• _WORK REQUEST 1_
Print the DEP-RL error log verbatim, starting with "state_dict = torch.load(path, map_location=self.device)" and going on through "the reminding wrappers.".
• _WORK REQUEST 2_
Answer these questions about the DEP-RL error log:
(a) What is the file name of the checkpoint whose weights are loaded?
(b) According to the FutureWarning, what will the default value of `weights_only` be flipped to in a future release?
(c) Which line number of test.py does the traceback point to, and what code appears on that line?
• _WORK REQUEST 3_
Continue the DEP-RL error log from where it stops.

• _TEXT_
——

Stochastic Switch-DEP. Paper version.

Loading weights from ./baselines_DEPRL/myoLegWalk_20230514/myoLeg/checkpoints/step_150000000.pt
/home/daniel/anaconda3/envs/MyoSuite/lib/python3.10/site-packages/deprl/vendor/tonic/torch/agents/agent.py:170: FutureWarning: You are using `torch.load` with `weights_only=False` (the current default value), which uses the default pickle module implicitly. It is possible to construct malicious pickle data which will execute arbitrary code during unpickling (See https://github.com/pytorch/pytorch/blob/main/SECURITY.md#untrusted-models for more details). In a future release, the default value for `weights_only` will be flipped to `True`. This limits the functions that could be executed during unpickling. Arbitrary objects will no longer be allowed to be loaded via this mode unless they are explicitly allowlisted by the user via `torch.serialization.add_safe_globals`. We recommend you start setting `weights_only=True` for any use case where you don't have full control of the loaded file. Please open an issue on GitHub for any issues related to this experimental feature.
  state_dict = torch.load(path, map_location=self.device)
/home/daniel/anaconda3/envs/MyoSuite/lib/python3.10/site-packages/gymnasium/core.py:311: UserWarning: WARN: env.mj_render to get variables from other wrappers is deprecated and will be removed in v1.0, to get this variable you can do `env.unwrapped.mj_render` for environment variables or `env.get_wrapper_attr('mj_render')` that will search the reminding wrappers.
  logger.warn(
/home/daniel/anaconda3/envs/MyoSuite/lib/python3.10/site-packages/deprl/vendor/tonic/torch/agents/mpo.py:90: UserWarning: Creating a tensor from a list of numpy.ndarrays is extremely slow. Please consider converting the list to a single numpy.ndarray with numpy.array() before converting to a tensor. (Triggered internally at ../torch/csrc/utils/tensor_new.cpp:278.)
  observations = torch.as_tensor(observations, dtype=torch.float32)
Traceback (most recent call last):
  File "/home/daniel/myo_challenge/test.py", line 10, in <module>
    action = policy(obs)
  File "/home/daniel/anaconda3/envs/MyoSuite/lib/python3.10/site-packages/deprl/vendor/tonic/agents/agent.py", line 42, in __call__
    return self.test_step(observation, steps=1e6)

——

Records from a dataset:
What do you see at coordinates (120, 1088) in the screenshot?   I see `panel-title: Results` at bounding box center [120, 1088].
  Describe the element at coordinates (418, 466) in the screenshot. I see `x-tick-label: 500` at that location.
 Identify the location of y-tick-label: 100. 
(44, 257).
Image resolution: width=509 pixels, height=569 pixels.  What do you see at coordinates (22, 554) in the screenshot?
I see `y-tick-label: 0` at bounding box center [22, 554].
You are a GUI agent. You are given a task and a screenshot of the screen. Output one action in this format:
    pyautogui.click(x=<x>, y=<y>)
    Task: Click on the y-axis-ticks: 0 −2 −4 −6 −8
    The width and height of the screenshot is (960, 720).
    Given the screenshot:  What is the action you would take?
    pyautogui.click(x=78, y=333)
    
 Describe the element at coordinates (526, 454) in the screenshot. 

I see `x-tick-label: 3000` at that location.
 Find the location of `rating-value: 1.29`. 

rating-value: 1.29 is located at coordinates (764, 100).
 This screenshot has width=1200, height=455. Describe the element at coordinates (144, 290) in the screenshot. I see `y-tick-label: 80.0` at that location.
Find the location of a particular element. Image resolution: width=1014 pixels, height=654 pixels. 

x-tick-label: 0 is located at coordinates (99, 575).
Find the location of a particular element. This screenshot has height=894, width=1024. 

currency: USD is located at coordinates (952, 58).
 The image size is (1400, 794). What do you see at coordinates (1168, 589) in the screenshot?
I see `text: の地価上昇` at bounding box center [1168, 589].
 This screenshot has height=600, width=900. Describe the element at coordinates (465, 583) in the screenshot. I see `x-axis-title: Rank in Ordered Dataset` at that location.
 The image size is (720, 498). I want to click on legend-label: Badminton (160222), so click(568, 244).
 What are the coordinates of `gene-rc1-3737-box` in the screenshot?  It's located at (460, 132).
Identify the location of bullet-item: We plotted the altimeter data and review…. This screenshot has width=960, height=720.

——

• _TASK RESULT 1_
state_dict = torch.load(path, map_location=self.device)
/home/daniel/anaconda3/envs/MyoSuite/lib/python3.10/site-packages/gymnasium/core.py:311: UserWarning: WARN: env.mj_render to get variables from other wrappers is deprecated and will be removed in v1.0, to get this variable you can do `env.unwrapped.mj_render` for environment variables or `env.get_wrapper_attr('mj_render')` that will search the reminding wrappers.

• _TASK RESULT 2_
(a) step_150000000.pt
(b) `True`
(c) Line 10, which contains `action = policy(obs)`.

• _TASK RESULT 3_
  File "/home/daniel/anaconda3/envs/MyoSuite/lib/python3.10/site-packages/deprl/custom_agents.py", line 57, in test_step
    return super().test_step(observations, steps)
  File "/home/daniel/anaconda3/envs/MyoSuite/lib/python3.10/site-packages/deprl/vendor/tonic/torch/agents/mpo.py", line 61, in test_step
    return self._test_step(observations).detach().cpu().numpy()
  File "/home/daniel/anaconda3/envs/MyoSuite/lib/python3.10/site-packages/deprl/vendor/tonic/torch/agents/mpo.py", line 90, in _test_step
    observations = torch.as_tensor(observations, dtype=torch.float32)
ValueError: expected sequence of length 403 at dim 1 (got 0)

This is the depRL version

deprl                                0.5.0

This is the script I ran

from myosuite.utils import gym
import deprl

# we can pass arguments to the environments here
env = gym.make('myoLegWalk-v0', reset_type='random')
policy = deprl.load_baseline(env)
obs = env.reset()
for i in range(1000):
    env.mj_render()
    action = policy(obs)
    obs, *_ = env.step(action)
env.close()
P-Schumacher commented 12 hours ago

okay, it seems the documentation is outdated on this

Run it like this:

from myosuite.utils import gym
import deprl
from deprl import env_wrappers
import time

# we can pass arguments to the environments here
env = gym.make('myoLegWalk-v0', reset_type='random')
env = env_wrappers.GymWrapper(env)
policy = deprl.load_baseline(env)
obs = env.reset()
for i in range(1000):
    env.mj_render()
    action = policy(obs)
    obs, *_ = env.step(action)
    time.sleep(0.01)
env.close()

The deprl gymwrapper had to be added.